The only other "cocktail" I know how to make it "slippery nipple" ...shot glass with Sambuca and then get teaspoon, and pour Baileys over the bottom of the spoon so the Baileys sits on top of the Sambuca in a layer.

Have fun... 

Natasha x

[red]This post contains an unconfirmed link/information and readers are reminded that FertilityFriends.co.uk or its owners are not responsible for the content of external internet sites[/red]


----------



## Young D (Oct 17, 2005)

oooh lovely,

so for the vodka jelly do you heat the vodka and use only vodka with no water then?    

will do a slippery nipple too i think.. mmmmm yummy.


----------



## Martine ჱܓ (Apr 22, 2004)

Fat Frogs

1x Orange Breezer
1x Blue WKD
1x Smirnof Ice
Loads of ice

This usually makes up 2 pints or just put it all into a jug.. yummy

Martine xx


----------



## carole (Jul 21, 2003)

Brandy Alexanders 

One part brandy
Two parts creme de cacao
Four parts single cream 

Yum


----------



## AmandaB1971 (Feb 19, 2006)

Young D said:


> oooh lovely,
> 
> so for the vodka jelly do you heat the vodka and use only vodka with no water then?
> 
> will do a slippery nipple too i think.. mmmmm yummy.


I'm guessing not and that you use the Vodka in place of the cold water if you heat it up the alcohol will go and you don't want that! 

Axxxxx


----------



## Young D (Oct 17, 2005)

thanks for clearing that up amanda. lmao.  

Carole that sounds lovely not good for the old diet though, will need to save up some points.

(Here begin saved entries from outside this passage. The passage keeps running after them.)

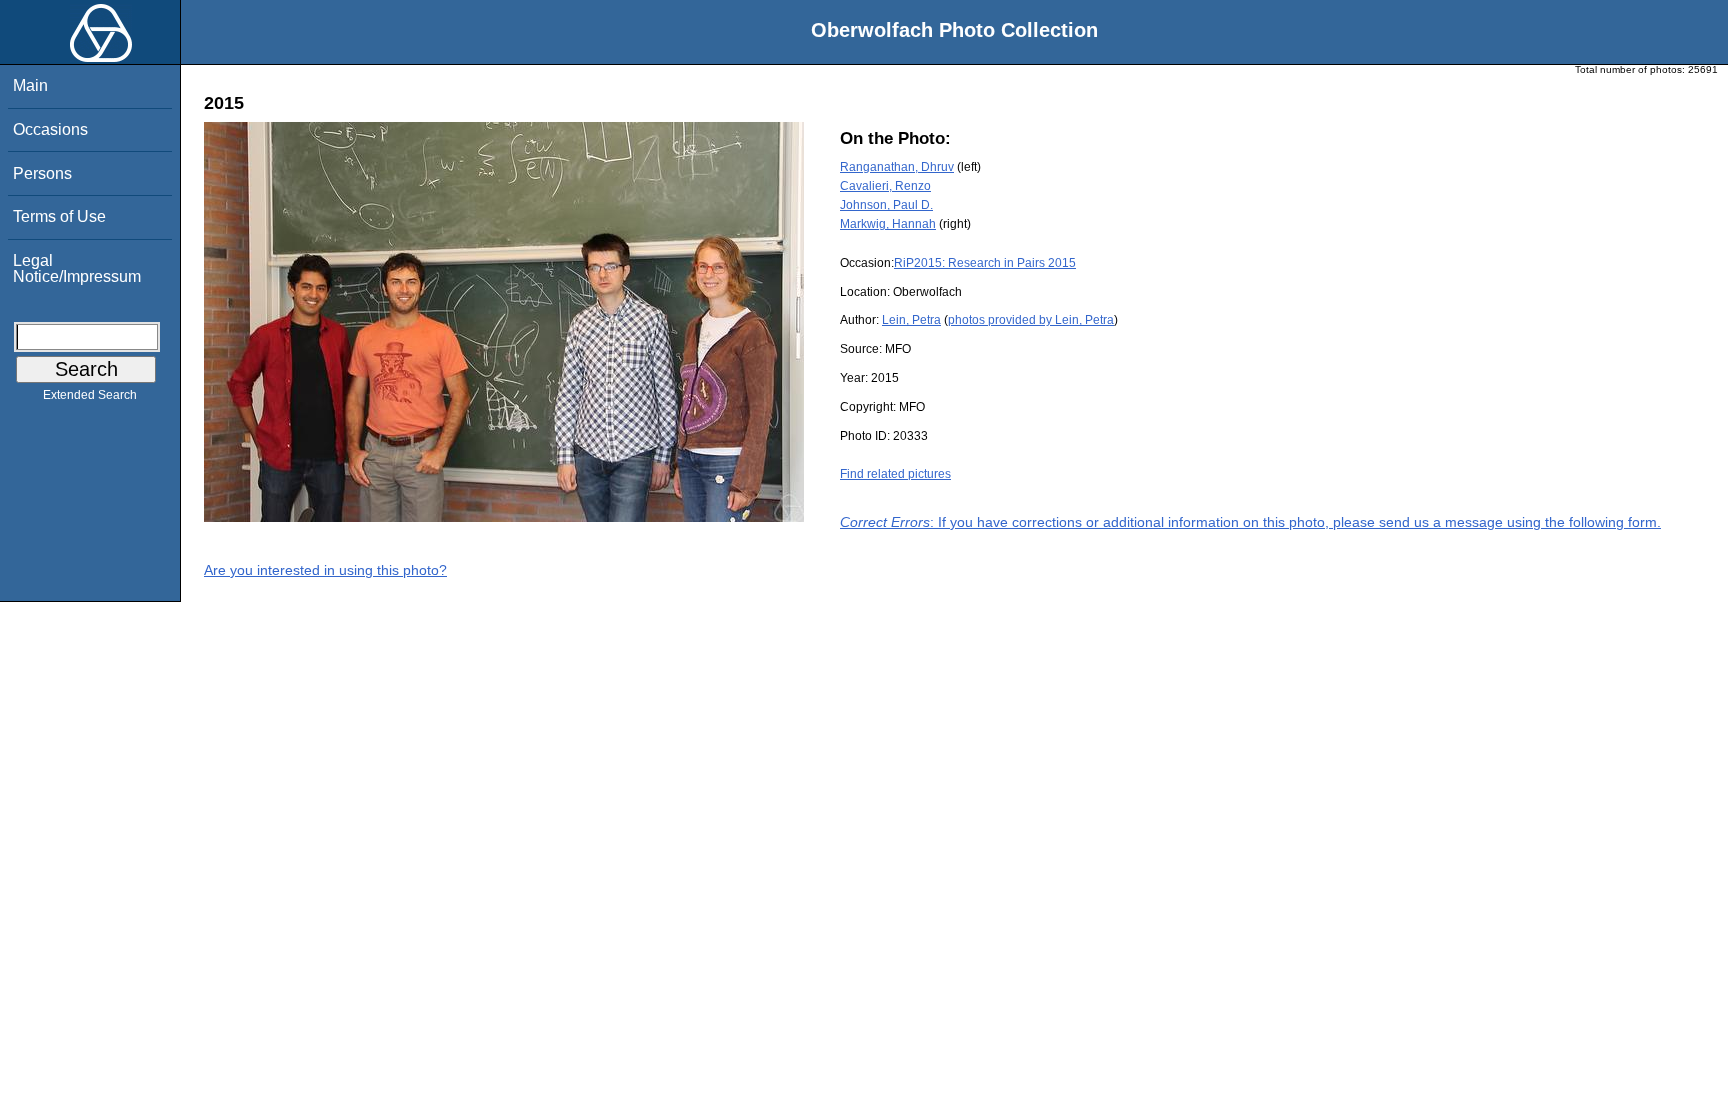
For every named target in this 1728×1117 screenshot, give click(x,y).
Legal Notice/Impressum (77, 268)
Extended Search (90, 395)
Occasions (50, 129)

Martine that sounds nice and easy could make up a bucket and having it self serve....

thanks guys, any more?


----------



## Caz (Jul 21, 2002)

I regularly make jelo shots 

No you don't heat up the vodka. Just melt the jelly cubes and then add the alcohol and then pour into a dish to set.  I normally add about 3/4 of a pint instead of the whole pint since they never set quite so hard. Then, pop the mix in the freezer - it'll set nice and hard and be easier to cut up. Then you can pop them in little cake cases for others to pick up easily. 

I've also done the vodka (or in our case it was metaxa) watermelon. I can recomend it!


----------



## mazv (Jul 31, 2006)

Try a  sucking cowboy 

Shot glass, fill bottom half with butterscotch schnapps then float Baileys (or some kind of Irish cream liquer) on the top. You need to pour it in slowly over the back of a teaspoon to make sure it floats.

Down in one; very yummy 

As alternative to vodka try Gin with raspberry jelly; very good


----------



## Caz (Jul 21, 2002)

mazv said:


> As alternative to vodka try Gin with raspberry jelly; very good


Mmm sounds lovely. I always used to do tequila with lime jelly and vodka with orange jelly. I'll try the gin one next time.

C~x


----------



## fuzzier (Oct 31, 2005)

Margherita

2 parts tequila
2 parts fresh lime juice
1 part cointreau
lemon
salt

rub the rim of a cocktail glass with the lemon to moisten then dip in the salt. Shake all the other ingredients and pour into the decorated glasses.

After eight

! part scotch whiskey,
1 part mint chocolate liquer,
1 part cream
grated chocolate for decoration

shake the whiskey, mint choc liquer and cream together, pour into a glass and sprinkle grated choc on top

Belini

tinned peaches
sparkling perry type drink or even champers

crush the peaches and put in a bit in the bottom of glass, pour on the sparkling stuff.

Bunny Hug
1 part gin 
1 part whisky
1 part pernod
shalke all together and serve in small wine glass style glasses

Maidens prayer
3 parts gin
3 parts cointreau
1 part orange juice
1 part lemin juice

shake all together and serve


----------